=== WHAT YOU HAVE TO DO ===
Provide the count of lines below that include the word "preset", without any accompanying remarks.

=== PROVIDED ENTRIES ===
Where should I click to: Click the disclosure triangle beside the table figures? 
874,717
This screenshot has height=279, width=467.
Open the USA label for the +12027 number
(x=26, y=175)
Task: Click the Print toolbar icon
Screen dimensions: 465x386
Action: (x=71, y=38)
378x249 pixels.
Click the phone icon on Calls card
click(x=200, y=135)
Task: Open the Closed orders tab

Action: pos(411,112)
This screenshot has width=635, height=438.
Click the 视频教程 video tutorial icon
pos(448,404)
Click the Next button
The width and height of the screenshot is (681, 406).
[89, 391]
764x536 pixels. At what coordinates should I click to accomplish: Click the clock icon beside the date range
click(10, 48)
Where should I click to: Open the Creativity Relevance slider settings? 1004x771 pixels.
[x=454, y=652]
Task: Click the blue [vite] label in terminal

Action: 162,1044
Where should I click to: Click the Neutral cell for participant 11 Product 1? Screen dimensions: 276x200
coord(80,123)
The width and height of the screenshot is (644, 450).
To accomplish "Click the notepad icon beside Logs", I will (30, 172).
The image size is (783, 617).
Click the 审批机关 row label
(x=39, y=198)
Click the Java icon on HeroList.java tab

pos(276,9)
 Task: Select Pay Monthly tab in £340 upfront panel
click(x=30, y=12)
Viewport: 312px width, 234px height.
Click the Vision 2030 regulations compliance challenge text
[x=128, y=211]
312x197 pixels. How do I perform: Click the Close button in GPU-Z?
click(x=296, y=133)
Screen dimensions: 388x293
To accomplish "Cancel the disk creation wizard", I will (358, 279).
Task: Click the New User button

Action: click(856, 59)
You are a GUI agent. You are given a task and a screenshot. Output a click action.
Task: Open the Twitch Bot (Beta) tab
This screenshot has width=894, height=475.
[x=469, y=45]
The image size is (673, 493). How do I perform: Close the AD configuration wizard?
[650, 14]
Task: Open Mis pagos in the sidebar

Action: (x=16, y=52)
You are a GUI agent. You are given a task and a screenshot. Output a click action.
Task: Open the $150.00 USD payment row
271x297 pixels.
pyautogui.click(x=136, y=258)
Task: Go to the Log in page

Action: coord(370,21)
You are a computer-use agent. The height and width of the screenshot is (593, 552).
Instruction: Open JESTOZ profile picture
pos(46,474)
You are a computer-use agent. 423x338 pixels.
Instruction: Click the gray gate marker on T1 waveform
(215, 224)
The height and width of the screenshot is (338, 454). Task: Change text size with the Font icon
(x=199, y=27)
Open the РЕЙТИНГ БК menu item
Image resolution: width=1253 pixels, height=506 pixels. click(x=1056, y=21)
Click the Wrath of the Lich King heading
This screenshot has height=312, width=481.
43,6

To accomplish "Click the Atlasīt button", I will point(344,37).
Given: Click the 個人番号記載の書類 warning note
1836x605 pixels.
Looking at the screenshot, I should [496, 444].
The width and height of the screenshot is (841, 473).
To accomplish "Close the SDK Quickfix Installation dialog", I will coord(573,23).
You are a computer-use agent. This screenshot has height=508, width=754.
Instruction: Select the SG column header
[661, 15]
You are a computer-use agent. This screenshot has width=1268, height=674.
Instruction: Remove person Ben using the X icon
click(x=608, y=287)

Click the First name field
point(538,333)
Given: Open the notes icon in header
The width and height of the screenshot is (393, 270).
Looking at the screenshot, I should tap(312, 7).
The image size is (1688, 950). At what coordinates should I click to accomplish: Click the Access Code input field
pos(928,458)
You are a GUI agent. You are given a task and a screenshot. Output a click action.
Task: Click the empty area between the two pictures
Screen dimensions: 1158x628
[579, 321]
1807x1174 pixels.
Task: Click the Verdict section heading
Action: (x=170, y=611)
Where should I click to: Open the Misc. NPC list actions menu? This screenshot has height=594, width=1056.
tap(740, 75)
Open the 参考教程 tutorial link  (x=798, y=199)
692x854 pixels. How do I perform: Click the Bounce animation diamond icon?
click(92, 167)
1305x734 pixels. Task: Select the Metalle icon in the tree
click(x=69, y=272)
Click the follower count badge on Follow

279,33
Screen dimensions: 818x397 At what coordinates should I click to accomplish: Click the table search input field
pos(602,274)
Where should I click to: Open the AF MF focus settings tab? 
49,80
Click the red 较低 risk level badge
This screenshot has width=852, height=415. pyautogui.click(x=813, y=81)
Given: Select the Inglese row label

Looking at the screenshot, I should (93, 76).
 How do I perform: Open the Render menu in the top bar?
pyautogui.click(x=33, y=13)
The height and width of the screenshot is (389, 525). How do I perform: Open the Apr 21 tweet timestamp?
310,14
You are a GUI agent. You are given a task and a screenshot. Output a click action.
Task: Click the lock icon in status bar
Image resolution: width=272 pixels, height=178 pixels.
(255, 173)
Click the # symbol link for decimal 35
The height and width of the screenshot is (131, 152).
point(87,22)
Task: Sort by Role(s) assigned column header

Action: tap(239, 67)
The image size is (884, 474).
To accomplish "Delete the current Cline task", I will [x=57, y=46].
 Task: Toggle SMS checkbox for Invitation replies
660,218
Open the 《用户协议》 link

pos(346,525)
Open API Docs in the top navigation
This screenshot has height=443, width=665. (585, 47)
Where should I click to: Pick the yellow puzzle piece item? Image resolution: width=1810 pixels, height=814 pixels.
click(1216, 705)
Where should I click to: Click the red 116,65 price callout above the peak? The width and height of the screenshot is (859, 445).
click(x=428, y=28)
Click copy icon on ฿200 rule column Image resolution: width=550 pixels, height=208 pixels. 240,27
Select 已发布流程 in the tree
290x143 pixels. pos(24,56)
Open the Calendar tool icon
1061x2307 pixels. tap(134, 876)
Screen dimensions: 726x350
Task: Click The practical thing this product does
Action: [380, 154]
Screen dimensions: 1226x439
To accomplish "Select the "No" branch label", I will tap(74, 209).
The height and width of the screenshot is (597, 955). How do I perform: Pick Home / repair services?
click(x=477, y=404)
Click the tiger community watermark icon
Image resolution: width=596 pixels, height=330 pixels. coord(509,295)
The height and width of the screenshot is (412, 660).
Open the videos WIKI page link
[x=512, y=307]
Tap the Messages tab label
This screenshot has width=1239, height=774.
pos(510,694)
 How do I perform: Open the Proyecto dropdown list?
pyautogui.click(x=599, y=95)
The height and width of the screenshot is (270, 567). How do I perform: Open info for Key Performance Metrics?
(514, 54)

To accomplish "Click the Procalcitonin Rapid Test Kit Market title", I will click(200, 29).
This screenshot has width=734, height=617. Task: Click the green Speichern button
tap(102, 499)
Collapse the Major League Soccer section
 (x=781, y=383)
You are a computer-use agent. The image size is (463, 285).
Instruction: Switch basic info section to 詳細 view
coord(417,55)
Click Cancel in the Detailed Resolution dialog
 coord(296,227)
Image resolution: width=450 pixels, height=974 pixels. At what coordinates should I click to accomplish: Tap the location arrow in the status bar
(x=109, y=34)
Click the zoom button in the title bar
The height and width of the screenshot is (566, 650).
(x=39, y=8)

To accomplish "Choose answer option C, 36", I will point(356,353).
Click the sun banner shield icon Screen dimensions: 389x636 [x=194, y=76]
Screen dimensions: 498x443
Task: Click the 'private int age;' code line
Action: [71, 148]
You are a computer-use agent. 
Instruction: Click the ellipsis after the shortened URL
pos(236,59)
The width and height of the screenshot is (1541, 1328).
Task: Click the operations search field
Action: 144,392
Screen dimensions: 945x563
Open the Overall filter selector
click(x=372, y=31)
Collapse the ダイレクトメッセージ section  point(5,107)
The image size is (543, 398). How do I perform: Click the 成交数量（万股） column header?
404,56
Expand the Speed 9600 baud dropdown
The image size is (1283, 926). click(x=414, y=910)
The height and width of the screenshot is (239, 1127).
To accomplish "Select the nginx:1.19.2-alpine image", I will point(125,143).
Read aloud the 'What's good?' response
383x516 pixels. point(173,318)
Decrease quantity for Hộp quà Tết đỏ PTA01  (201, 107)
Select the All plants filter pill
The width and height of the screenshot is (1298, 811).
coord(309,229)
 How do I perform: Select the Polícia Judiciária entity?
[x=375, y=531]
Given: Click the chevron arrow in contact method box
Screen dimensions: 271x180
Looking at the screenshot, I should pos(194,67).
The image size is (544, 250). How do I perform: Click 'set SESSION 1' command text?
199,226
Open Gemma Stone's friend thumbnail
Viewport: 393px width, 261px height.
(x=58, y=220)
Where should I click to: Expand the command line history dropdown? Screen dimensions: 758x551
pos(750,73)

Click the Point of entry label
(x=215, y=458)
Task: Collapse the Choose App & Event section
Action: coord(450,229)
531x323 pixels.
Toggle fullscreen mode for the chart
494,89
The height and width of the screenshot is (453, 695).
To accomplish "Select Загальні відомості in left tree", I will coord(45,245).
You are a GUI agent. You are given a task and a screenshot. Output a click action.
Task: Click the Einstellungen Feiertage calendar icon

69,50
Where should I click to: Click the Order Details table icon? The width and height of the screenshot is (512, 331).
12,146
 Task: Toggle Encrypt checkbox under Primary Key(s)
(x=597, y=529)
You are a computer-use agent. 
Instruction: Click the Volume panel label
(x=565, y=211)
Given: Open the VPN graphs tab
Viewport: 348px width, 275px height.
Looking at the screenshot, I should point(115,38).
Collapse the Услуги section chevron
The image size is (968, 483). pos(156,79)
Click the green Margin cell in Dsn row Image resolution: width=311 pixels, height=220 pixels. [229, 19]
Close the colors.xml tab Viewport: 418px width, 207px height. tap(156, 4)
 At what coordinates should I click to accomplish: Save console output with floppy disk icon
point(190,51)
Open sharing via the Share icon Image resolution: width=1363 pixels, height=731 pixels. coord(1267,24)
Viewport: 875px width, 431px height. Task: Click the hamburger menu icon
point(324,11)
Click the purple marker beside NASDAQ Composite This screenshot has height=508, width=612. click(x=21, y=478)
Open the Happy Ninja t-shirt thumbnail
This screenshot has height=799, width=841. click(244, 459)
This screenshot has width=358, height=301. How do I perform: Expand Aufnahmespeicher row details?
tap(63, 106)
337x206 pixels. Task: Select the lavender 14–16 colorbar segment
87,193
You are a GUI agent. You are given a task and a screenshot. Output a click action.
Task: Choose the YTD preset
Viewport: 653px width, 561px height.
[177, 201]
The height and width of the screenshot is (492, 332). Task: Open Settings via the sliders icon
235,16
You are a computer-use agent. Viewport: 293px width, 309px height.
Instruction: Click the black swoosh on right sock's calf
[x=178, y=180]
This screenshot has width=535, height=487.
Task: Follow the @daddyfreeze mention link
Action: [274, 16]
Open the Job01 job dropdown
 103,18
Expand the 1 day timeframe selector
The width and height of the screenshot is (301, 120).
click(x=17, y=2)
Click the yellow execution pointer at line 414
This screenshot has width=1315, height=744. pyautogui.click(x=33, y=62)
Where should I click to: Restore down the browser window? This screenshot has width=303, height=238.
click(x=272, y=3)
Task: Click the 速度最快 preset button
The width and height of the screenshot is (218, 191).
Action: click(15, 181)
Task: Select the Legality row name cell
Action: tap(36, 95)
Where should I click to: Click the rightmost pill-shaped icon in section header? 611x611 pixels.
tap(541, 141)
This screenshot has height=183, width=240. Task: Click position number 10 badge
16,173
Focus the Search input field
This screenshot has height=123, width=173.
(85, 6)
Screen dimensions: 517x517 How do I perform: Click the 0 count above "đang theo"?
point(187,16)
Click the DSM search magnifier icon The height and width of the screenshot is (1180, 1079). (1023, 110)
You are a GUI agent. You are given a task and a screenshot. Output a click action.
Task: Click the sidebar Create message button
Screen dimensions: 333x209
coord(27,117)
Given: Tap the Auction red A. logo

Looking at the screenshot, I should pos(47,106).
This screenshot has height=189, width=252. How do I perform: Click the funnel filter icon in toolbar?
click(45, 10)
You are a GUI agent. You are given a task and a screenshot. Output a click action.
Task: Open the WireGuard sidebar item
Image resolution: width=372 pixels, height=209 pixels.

=== PROBLEM SOLUTION ===
2